▸ **EXERCISE AIM**
Count the lines below that contain the word "next" and give only that number.

--- BEGIN INFORMATION PROVIDED ---

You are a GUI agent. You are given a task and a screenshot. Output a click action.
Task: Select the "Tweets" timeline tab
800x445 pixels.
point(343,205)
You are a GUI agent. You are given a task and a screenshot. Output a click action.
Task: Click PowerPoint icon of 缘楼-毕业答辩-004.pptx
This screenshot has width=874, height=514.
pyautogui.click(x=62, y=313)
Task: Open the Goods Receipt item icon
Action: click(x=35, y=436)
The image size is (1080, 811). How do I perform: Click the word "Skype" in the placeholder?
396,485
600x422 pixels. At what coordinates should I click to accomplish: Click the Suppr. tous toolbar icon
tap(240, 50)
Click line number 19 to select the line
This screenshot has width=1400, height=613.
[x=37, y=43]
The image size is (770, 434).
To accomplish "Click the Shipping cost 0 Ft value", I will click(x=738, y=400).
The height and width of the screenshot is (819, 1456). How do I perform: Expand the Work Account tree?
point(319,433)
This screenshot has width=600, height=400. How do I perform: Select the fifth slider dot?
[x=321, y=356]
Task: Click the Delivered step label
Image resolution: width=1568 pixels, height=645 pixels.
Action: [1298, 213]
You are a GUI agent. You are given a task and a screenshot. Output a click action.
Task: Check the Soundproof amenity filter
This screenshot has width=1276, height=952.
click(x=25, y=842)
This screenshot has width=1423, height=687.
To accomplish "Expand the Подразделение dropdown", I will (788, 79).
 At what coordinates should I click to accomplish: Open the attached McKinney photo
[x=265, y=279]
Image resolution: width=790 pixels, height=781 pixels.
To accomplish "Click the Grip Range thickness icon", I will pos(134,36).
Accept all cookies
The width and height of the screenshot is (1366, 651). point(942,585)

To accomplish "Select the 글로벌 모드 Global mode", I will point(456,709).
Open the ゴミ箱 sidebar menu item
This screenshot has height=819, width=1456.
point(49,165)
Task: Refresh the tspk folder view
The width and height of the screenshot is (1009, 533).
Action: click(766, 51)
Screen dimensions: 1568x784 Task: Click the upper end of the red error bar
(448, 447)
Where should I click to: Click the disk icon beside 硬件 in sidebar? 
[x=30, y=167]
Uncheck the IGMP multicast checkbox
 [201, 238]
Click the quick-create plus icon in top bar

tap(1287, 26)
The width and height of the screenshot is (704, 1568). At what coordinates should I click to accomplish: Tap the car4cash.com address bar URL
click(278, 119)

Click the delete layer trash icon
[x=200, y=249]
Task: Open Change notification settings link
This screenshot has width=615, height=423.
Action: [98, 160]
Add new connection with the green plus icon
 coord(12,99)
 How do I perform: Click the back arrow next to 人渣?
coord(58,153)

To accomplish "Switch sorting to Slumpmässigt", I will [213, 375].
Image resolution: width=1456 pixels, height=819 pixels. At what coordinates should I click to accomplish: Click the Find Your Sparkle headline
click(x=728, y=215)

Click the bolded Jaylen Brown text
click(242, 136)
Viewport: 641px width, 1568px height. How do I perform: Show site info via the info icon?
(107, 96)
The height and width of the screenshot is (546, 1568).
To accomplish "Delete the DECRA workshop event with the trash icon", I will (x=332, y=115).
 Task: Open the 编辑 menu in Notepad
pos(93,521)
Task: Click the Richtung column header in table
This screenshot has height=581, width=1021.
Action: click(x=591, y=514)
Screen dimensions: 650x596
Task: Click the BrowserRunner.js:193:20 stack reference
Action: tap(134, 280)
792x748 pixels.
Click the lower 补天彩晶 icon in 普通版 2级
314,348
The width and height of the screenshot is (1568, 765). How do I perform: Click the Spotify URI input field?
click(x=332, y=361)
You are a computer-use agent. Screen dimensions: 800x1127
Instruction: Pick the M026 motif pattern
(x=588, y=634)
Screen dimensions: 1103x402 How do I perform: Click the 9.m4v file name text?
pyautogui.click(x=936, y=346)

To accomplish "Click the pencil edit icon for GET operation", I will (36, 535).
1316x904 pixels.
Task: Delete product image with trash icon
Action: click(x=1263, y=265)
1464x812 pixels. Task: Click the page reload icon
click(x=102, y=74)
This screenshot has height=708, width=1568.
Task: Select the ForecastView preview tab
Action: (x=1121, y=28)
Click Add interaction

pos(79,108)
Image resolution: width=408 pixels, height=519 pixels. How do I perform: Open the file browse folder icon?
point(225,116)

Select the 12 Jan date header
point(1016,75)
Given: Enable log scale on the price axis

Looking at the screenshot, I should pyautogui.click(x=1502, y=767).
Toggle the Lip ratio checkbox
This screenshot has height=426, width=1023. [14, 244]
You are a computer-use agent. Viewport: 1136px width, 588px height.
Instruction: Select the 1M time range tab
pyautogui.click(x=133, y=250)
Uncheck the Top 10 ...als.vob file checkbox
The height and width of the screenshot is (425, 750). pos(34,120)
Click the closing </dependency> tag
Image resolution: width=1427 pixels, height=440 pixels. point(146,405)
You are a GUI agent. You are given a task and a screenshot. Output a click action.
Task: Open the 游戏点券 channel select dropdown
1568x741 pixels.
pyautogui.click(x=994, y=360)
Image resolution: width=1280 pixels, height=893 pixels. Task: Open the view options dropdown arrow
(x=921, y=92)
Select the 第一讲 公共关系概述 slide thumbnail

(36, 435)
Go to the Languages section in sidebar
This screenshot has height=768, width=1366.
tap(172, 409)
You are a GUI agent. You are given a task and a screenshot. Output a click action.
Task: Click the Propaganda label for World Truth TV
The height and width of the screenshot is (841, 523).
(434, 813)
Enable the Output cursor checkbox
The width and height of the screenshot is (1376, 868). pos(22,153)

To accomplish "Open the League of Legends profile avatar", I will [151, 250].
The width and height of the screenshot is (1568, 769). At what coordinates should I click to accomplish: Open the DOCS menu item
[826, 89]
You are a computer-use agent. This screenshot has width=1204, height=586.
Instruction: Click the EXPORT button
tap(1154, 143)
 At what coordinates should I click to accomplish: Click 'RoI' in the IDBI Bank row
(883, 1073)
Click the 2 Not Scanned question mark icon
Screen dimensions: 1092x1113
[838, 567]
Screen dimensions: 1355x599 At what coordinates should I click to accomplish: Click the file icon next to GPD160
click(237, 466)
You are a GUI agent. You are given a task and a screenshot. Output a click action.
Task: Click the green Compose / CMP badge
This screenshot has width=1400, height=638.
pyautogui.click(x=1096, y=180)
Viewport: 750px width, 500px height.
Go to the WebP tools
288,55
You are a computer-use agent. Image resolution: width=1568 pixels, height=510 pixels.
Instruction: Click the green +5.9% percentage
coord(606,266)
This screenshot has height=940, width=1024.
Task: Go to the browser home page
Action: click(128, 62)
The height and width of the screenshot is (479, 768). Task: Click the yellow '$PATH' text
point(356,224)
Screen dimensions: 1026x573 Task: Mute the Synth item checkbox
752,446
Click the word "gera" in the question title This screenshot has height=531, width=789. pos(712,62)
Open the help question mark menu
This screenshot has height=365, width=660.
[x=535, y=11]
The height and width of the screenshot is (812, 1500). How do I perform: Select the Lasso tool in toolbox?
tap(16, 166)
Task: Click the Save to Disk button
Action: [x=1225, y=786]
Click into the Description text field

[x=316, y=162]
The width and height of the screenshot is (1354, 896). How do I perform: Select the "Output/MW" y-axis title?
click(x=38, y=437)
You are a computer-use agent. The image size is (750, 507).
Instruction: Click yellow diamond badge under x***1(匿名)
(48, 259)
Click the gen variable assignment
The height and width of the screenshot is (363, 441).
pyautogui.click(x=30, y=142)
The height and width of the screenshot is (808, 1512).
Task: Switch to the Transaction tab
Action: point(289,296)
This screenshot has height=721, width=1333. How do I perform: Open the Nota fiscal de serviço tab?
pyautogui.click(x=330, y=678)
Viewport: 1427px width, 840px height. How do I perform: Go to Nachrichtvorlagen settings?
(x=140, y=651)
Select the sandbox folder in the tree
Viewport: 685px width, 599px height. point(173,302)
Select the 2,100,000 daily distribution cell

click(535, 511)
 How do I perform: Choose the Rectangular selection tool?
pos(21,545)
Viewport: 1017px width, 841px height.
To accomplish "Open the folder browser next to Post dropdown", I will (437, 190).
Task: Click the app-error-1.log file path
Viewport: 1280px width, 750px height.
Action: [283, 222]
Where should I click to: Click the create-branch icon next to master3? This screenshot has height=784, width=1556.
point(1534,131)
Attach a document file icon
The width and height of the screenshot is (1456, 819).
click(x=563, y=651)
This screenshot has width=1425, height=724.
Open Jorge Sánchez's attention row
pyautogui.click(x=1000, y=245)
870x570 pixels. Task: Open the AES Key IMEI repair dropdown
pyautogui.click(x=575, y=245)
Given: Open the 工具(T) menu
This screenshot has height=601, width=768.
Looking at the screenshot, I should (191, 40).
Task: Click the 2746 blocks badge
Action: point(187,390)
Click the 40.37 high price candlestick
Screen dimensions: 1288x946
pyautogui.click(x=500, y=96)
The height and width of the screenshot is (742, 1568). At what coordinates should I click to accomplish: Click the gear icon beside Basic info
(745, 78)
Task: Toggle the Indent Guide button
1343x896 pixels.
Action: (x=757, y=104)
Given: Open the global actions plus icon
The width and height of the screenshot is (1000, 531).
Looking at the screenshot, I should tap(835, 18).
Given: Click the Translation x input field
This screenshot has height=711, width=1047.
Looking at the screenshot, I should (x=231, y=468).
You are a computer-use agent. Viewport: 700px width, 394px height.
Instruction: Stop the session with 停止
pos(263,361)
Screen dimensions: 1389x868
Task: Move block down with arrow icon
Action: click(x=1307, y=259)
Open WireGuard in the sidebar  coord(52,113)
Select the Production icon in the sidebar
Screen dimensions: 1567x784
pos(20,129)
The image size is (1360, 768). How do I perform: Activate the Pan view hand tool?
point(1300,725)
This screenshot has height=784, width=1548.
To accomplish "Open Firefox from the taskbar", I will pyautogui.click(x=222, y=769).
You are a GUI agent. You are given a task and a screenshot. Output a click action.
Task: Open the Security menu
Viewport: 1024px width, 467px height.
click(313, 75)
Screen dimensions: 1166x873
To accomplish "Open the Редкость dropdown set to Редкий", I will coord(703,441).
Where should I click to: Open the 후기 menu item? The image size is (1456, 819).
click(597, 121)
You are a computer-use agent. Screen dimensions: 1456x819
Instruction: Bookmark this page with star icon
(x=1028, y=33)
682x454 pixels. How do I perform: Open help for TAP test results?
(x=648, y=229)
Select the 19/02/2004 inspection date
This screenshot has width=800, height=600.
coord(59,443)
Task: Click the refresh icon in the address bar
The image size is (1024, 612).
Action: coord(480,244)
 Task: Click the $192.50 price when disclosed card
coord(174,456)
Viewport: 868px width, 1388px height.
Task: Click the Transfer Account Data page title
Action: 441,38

--- END INFORMATION PROVIDED ---

▸ **WRITTEN ANSWER**
4